▸ Passage to read:
ISRO’s New Year launch: Special space observatory, X-ray telescope

Syllabus: GS-III

Subject: Science & Technology

Topic: Achievements of Indians in science & technology;

Context: ISRO launched its first X-ray Polarimeter Satellite (XPoSat) on New Year’s Day using the PSLV-C58 rocket.


Mission Launch:

Objective: XPoSat is a space-based observatory designed to study X-ray polarization from celestial bodies like black holes, neutron stars, and magnetars.

Global Positioning: It is only the world’s second mission of its kind; NASA launched the first, Imaging X-ray Polarimetry Explorer (IXPE), in 2021, operating in the soft X-ray band, while XPoSat operates in the medium X-ray band.

Payloads: XPoSat carries two payloads—POLIX (Polarimeter Instrument in X-rays) for polarimetry and XSPECT (X-ray Spectroscopy and Timing) for studying the electromagnetic spectrum generated by different matter.

Development: Built entirely by two Bengaluru-based institutes—ISRO’s UR Rao Satellite Centre and Raman Research Institute—XPoSat was conceptualized in 2008, with a formal agreement with ISRO inked in 2015.

Significance: X-ray polarization measurements serve as a crucial diagnostic tool for understanding the radiation mechanism and geometry of celestial sources, providing insights into the physics of black holes, neutron stars, and active galactic nuclei.

▸ Assignment 1:
Copy out the XPoSat passage word for word, from "Topic: Achievements of" to "by different matter.".
▸ Assignment 2:
Continue the XPoSat passage, starting after its final sentence.
The data below comes from a separate source.

▸ Supplied data:
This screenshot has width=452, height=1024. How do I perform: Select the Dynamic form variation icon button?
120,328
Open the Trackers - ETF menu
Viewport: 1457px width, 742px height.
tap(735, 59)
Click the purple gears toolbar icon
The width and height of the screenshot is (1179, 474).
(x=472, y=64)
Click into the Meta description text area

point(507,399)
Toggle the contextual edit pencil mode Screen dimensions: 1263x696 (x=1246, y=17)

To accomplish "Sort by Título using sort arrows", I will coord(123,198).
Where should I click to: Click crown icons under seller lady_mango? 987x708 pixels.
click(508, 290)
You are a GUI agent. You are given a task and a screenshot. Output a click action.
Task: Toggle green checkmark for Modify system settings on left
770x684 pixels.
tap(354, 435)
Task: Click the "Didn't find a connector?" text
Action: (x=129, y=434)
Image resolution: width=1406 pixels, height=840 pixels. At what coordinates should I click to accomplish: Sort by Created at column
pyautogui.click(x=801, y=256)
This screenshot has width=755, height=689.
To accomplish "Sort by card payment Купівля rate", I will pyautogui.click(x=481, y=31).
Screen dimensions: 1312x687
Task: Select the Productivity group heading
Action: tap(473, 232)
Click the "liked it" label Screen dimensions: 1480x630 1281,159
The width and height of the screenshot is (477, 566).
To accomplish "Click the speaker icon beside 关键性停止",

▸ Task response 1:
Topic: Achievements of Indians in science & technology;

Context: ISRO launched its first X-ray Polarimeter Satellite (XPoSat) on New Year’s Day using the PSLV-C58 rocket.


Mission Launch:

Objective: XPoSat is a space-based observatory designed to study X-ray polarization from celestial bodies like black holes, neutron stars, and magnetars.

Global Positioning: It is only the world’s second mission of its kind; NASA launched the first, Imaging X-ray Polarimetry Explorer (IXPE), in 2021, operating in the soft X-ray band, while XPoSat operates in the medium X-ray band.

Payloads: XPoSat carries two payloads—POLIX (Polarimeter Instrument in X-rays) for polarimetry and XSPECT (X-ray Spectroscopy and Timing) for studying the electromagnetic spectrum generated by different matter.

▸ Task response 2:
Global Context: Worldwide, there have been only a few experiments on X-ray polarization measurements, primarily due to the difficulty in developing sensitive instrumentation. XPoSat is considered a significant step for India in this domain.

Gamechanger: XPoSat is expected to be a gamechanger in the field, as there have been limited studies in the X-ray frequency band globally, with timing, spectroscopy, and imaging being the primary focus.

Contributions: The satellite adds to India’s space-based observatories, joining the recently launched solar mission Aditya-L1 and the AstroSat launched in 2015.

Future Prospects: The launch of XPoSat is seen as a positive trend by former ISRO scientists, emphasizing the need for a regular stream of science satellites, preferably one per year, to enhance scientific research capabilities.